Lexikon
Konkrete Kunst vor 1945

Die Konkrete Kunst entwickelte sich in den 1920er Jahren als bewusster Gegenentwurf zur abstrakten Kunst. Gerade im Vergleich beider Kunstformen manifestiert sich der ebenso revolutionäre wie radikale Anspruch der Konkreten Kunst. Zwar bediente sich die Konkrete Kunst derselben bildnerischen und gestalterischen Mittel wie die geometrisch-abstrakte Kunst, doch liegt der fundamentale Unterschied darin, dass Konkrete Kunst nicht länger vom Gegenständlichen abstrahiert und somit auch keine Bezugnahme auf die erfahrbare Realität herstellt. Vielmehr verweisen Winkel, Linien und klar umrissene geometrische Farbflächen einzig auf sich selbst und schaffen dadurch eine eigene bildimmanente Kunstwirklichkeit. In Anlehnung an G.W.F. Hegel findet darüber hinaus der geistige Vorgang des Kunstschaffens in den klar strukturierten Werken visuellen Ausdruck. Charakteristisch für die Konkrete Kunst ist ferner, dass der Einsatz der bildnerischen Mittel Farbe, Linie, Fläche und Raum nach logischen Gesetzmäßigkeiten vonstattengeht.
Obwohl Theo van Doesburg (1883-1931) die Bezeichnung Konkrete Kunst bereits 1924 prägte, erfolgte erst 1930 im Zuge der Gründung der Gruppe "Art Concret", zu deren Kreis unter anderem Jean Hélion, Léon Tutundjian und Marcel Wantz gehörten, die theoretische Fundierung dieser Kunstform.
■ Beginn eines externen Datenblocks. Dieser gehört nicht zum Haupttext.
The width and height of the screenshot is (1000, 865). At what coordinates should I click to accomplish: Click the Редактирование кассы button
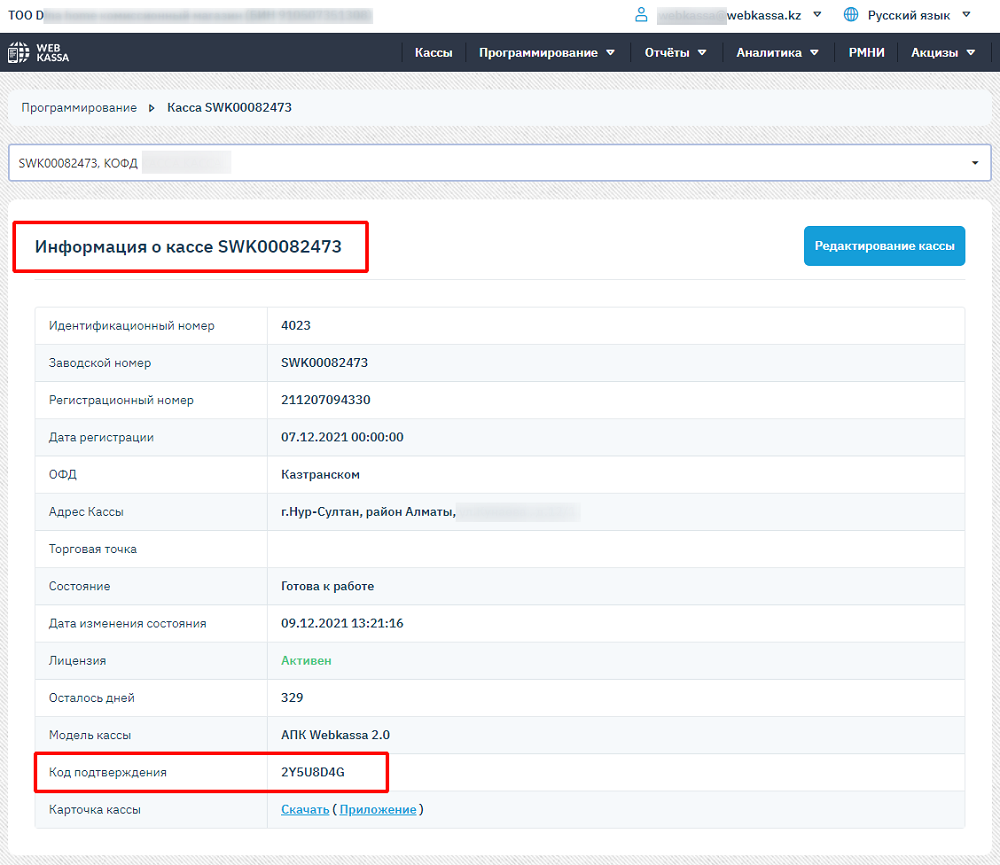tap(884, 246)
In der ersten - und einzigen - Nummer der Zeitschrift "Art Concret" veröffentlichte Theo van Doesburg das Manifest der Konkreten Kunst und erläuterte, dass ein Bildelement keine andere Bedeutung als sich selbst habe und folglich auch das Gemälde nichts anderes als sich selbst bedeute.
Für die Verbreitung der Konkreten Kunst noch in den 1930er Jahren sorgte neben der Gruppe "Art Concret" auch die 1931 gegründete Vereinigung "Abstraction-Création". Die wegweisenden Impulse der Konkreten Kunst fielen insbesondere in der Schweiz auf fruchtbaren Boden, entstanden hier doch mit der Zürcher Schule der Konkreten und der Gruppe "Allianz" wichtige Künstlervereinigungen. Die wichtigsten Schweizer Konkreten Künstler sind Max Bill, Camille Graeser und Richard Paul Lohse.
Auch nach 1945 fand ein reger künstlerischer Austausch statt, der bis weit über die Grenzen der Konkreten Kunst hinaus auf Kunstströmungen wie Hard Edge und Colour Field Painting wirkte.